[Dataset entries]
···
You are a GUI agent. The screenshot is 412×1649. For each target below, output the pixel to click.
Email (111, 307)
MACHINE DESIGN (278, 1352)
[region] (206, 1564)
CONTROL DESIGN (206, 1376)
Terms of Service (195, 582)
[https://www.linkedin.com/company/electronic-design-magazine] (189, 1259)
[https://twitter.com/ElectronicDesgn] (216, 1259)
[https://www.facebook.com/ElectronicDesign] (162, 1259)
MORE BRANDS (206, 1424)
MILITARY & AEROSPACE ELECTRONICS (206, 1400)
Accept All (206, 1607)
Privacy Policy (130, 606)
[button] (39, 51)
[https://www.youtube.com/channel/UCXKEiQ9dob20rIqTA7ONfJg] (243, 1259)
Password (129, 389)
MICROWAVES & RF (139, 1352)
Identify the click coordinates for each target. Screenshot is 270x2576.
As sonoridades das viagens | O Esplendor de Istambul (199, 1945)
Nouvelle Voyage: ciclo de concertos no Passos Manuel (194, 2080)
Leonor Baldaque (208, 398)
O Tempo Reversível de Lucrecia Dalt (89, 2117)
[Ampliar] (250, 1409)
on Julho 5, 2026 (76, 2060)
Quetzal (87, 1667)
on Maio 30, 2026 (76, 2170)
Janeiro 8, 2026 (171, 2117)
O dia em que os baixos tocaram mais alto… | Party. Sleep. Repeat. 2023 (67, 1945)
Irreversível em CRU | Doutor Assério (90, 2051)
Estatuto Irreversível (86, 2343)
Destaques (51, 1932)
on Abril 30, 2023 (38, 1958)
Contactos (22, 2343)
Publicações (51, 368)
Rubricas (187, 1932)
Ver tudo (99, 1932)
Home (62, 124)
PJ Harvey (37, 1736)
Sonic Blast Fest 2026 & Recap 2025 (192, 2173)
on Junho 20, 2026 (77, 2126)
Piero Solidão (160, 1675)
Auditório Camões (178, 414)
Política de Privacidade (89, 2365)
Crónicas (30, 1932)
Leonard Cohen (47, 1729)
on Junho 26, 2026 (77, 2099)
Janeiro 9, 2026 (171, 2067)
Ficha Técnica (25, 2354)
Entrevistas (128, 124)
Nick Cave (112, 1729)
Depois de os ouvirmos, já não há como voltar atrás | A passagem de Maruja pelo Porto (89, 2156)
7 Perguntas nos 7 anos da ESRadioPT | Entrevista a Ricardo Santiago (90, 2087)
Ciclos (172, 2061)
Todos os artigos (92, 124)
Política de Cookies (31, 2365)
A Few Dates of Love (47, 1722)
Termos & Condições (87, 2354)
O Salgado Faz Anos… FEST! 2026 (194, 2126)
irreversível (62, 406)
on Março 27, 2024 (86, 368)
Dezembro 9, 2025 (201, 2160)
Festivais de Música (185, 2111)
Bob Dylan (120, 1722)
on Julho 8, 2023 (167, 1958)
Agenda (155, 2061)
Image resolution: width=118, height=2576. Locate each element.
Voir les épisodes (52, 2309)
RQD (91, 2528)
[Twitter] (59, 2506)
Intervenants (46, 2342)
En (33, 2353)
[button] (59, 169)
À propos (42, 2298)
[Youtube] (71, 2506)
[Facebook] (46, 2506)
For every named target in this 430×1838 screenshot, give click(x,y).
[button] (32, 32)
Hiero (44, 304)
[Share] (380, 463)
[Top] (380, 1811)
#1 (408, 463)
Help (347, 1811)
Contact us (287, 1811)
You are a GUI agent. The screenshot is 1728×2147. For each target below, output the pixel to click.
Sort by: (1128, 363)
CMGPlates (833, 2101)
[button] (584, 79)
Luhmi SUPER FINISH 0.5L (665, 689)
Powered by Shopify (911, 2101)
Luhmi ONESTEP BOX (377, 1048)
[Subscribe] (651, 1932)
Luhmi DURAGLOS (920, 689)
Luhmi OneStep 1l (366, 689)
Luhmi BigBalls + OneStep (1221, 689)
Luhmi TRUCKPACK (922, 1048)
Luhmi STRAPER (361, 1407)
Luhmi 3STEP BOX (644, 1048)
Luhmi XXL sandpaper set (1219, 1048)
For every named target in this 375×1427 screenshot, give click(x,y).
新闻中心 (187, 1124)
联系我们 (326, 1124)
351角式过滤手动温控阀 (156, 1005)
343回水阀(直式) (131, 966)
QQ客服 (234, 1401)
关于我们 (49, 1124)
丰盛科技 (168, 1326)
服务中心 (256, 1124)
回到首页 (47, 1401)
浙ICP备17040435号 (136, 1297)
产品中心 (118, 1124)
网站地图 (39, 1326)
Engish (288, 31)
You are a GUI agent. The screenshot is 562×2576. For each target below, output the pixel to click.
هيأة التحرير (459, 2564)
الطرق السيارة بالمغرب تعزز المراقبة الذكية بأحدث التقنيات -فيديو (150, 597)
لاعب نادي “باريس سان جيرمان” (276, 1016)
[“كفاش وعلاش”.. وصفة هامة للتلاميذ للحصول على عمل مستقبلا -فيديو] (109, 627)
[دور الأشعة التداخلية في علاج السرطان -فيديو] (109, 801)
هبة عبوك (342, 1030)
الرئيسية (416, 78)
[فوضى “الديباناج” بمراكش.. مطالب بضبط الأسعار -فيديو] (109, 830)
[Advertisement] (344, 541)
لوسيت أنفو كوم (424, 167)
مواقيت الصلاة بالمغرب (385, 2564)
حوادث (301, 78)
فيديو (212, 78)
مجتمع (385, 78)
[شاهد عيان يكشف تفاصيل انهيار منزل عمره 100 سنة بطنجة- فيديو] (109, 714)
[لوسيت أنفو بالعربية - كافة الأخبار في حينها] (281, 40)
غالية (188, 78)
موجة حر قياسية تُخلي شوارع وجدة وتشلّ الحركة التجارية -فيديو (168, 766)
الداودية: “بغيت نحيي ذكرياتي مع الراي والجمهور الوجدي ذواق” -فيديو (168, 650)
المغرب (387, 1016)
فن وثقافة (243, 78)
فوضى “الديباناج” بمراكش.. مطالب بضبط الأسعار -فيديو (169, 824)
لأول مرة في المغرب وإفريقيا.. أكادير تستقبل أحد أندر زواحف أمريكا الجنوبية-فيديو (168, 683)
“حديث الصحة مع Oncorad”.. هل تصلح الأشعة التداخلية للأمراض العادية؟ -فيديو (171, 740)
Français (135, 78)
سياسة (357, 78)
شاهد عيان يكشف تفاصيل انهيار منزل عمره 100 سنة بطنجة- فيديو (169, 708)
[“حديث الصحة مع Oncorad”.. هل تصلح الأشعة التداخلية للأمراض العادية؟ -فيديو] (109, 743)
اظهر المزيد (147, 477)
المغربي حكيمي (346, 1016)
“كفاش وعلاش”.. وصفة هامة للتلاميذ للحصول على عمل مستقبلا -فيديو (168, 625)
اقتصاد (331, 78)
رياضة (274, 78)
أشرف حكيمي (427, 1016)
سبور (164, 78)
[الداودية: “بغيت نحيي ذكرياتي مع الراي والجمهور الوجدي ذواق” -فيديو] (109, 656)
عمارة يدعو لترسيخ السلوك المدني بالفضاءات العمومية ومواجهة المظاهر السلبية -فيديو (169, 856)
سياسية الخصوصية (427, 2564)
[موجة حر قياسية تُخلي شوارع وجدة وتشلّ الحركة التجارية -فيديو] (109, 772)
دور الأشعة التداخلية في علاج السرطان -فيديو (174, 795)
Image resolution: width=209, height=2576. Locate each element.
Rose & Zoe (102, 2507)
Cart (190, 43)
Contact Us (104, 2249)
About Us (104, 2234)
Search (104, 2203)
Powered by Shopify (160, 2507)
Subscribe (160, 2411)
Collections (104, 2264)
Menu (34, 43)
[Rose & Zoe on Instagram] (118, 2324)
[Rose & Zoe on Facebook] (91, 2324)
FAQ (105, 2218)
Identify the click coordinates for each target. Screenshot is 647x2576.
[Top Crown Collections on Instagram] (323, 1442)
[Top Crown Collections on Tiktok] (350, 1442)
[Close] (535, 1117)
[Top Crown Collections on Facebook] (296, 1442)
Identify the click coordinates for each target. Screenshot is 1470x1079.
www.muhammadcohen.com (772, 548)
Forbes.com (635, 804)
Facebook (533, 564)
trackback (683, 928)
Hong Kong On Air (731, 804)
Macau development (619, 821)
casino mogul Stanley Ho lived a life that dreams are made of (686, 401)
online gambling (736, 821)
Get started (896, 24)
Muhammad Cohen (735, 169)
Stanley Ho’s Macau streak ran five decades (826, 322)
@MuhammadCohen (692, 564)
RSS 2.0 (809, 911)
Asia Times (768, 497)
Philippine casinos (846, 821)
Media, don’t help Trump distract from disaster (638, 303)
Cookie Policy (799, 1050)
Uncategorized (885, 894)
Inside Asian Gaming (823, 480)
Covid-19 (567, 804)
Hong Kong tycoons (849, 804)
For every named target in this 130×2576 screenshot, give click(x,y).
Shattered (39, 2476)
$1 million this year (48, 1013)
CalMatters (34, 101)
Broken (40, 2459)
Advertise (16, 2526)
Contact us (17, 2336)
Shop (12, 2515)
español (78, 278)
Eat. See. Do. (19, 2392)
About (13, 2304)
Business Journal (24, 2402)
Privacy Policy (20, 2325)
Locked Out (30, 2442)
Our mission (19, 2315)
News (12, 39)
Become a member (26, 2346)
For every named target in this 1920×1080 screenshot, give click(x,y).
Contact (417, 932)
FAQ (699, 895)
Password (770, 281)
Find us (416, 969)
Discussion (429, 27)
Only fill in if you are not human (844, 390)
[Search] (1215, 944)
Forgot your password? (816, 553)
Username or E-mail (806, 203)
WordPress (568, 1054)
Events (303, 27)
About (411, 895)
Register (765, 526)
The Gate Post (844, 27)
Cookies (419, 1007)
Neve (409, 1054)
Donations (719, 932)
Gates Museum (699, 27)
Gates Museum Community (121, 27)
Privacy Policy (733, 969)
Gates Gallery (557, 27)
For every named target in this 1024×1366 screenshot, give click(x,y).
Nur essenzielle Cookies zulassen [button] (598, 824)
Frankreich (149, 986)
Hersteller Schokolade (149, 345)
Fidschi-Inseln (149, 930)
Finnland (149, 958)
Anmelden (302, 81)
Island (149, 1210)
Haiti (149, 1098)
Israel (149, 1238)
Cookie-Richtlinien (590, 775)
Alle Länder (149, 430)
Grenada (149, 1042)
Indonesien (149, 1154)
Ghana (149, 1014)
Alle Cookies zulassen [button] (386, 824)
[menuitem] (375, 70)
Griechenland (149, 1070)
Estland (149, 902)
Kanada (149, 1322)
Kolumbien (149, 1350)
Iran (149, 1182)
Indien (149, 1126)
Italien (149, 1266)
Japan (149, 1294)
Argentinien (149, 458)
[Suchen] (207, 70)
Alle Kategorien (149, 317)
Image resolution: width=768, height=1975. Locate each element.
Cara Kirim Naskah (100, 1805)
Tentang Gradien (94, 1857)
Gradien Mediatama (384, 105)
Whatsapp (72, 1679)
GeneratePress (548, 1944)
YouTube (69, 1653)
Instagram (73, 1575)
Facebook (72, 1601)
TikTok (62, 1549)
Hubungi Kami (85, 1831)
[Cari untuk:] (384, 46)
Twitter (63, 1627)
···
From the data above, show each line that contains "Política".

**Answer below:**
Política de Privacidade (89, 2365)
Política de Cookies (31, 2365)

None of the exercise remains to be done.